Over the weekend, President Trump acknowledged via a tweet (how else) that Apple might raise prices on some of its products as a result of the president’s proposed $200 billion tariffs on China. But it would be super-easy for the iPhone maker to avoid the financial hit from those tariffs, the president continued. Just tweak your global supply chain and start making your products here! Voila!
Obviously, it should go without saying: things aren’t that simple. Today, a few different analysts are out with their take on what impact the tariffs will have on Apple, with the analysis ranging from a small impact to a slighter bigger one to, yes, Apple may have to raise some prices as a result.
On the lower end of the scale, Loup Ventures’ Gene Munster doesn’t see the tariffs as having a big impact. Or, at least, not a sustained impact for very long.

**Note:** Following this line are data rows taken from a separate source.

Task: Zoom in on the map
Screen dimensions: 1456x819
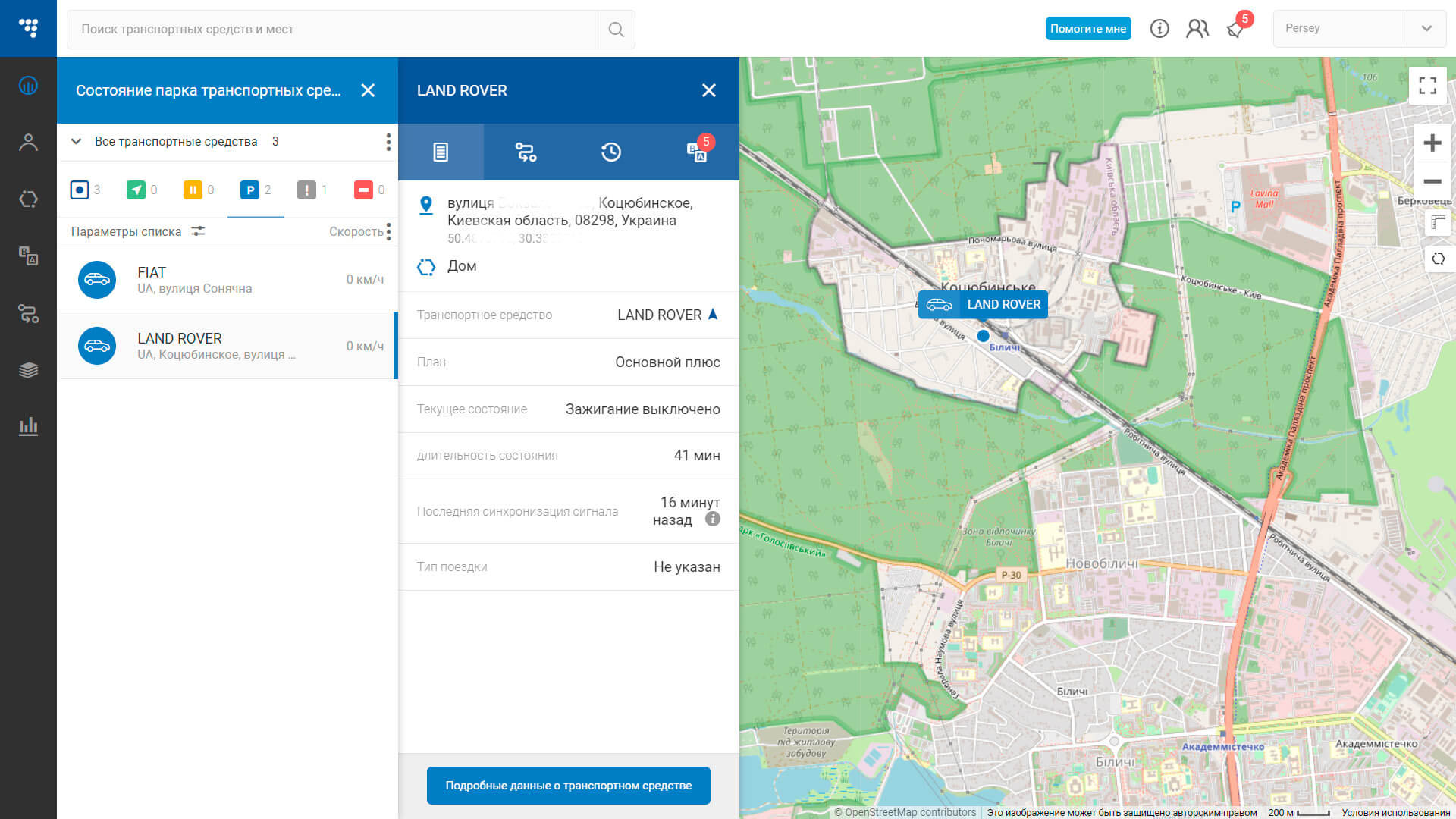Action: pos(1432,143)
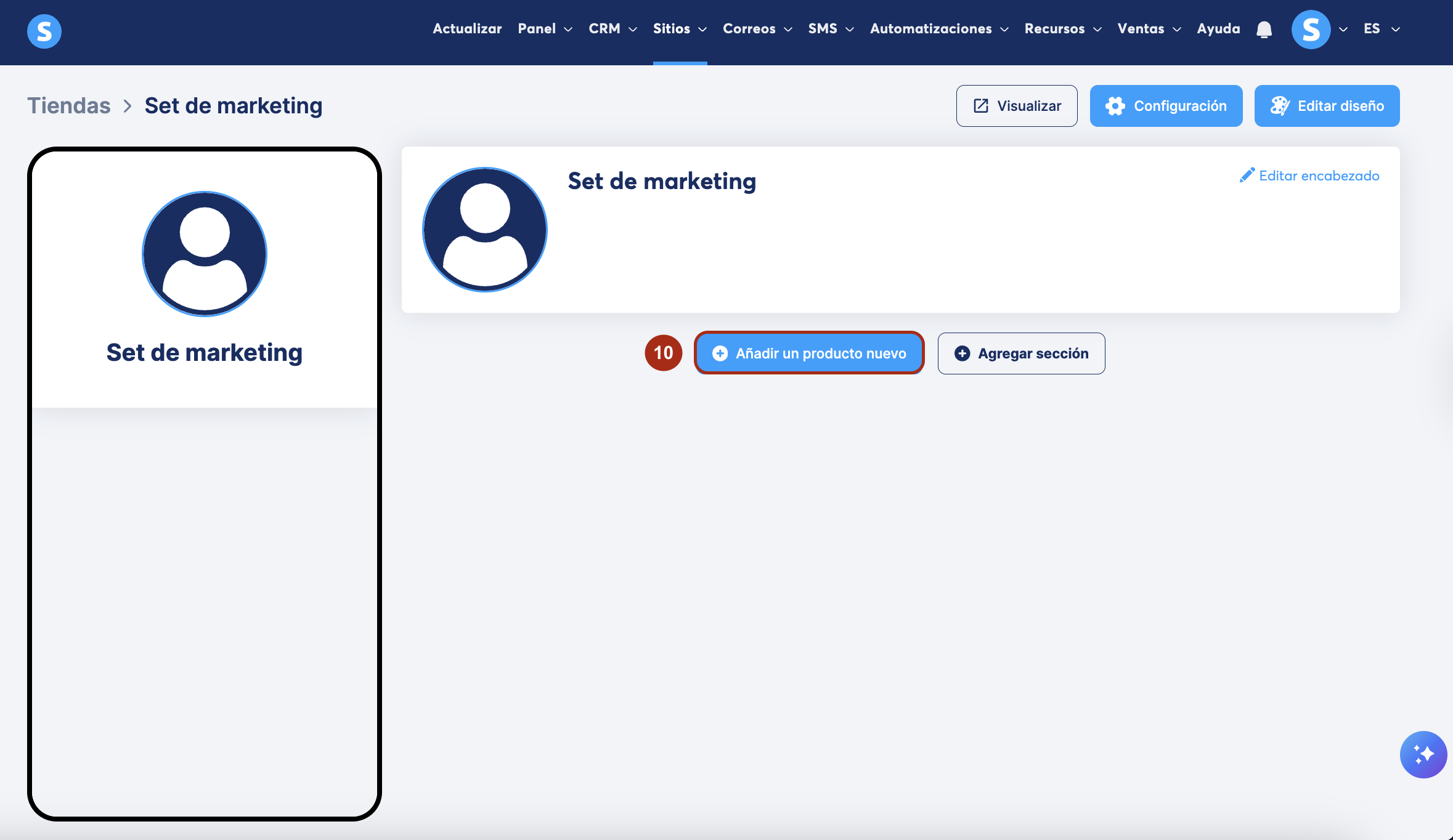Image resolution: width=1453 pixels, height=840 pixels.
Task: Click Actualizar in the navbar
Action: (467, 29)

“If passed, we believe these tariffs could lower the profitability of Apple Watch and AirPods by 10-20%, resulting in just under a 1% negative impact on Apple’s profits in FY19,” Munster wrote on Monday.
He went on to speculate that, “beyond 2 years, these tariffs will go away.” Apple may “fractionally” increase production in the U.S. over the next decade or so, he continued, but he nevertheless expects the U.S. share of Apple’s manufacturing to remain small, at less than 10 percent.
Worth noting: Munster’s take is also that Apple, which earlier this year committed to investing $350 billion in the U.S. in the coming years, still remains in good standing with the Trump administration.
Bank of America Merrill Lynch, meanwhile, isn’t as dismissive of the effects of the proposed tariffs on Apple, which in the worst case scenario might have to raise prices in the U.S. on products like the Apple Watch, AirPods, the HomePod and Beats headphones to make up for the hit.
According to CNBC, BofA noted that a 25 percent tariff “could be materially demand destructive” and estimates that about a third of the $26 billion it earns from those products comes from the United States.
“Every $1bn of demand destruction could impact earnings by ~0.05,” the BofA report said, adding that manufacturing in the U.S. “could be an incremental drag to (earnings per share).”
Apple itself has already said which products would be hit as a result of the tariffs. In a letter to U.S. Trade Representative Robert Lighthizer the company laid out its position that the overall effects of the tariffs will be harmful, even if some of the outside analysis — that the impact will be light overall — turns out to be true.
“It is difficult to see how tariffs that hurt U.S. companies and U.S. consumers will advance the Government’s objectives with respect to China’s technology policies,” Apple wrote. “We hope, instead, that you will reconsider these measures and work to find other, more effective solutions that leave the U.S. economy and U.S. consumer stronger and healthier than ever before.”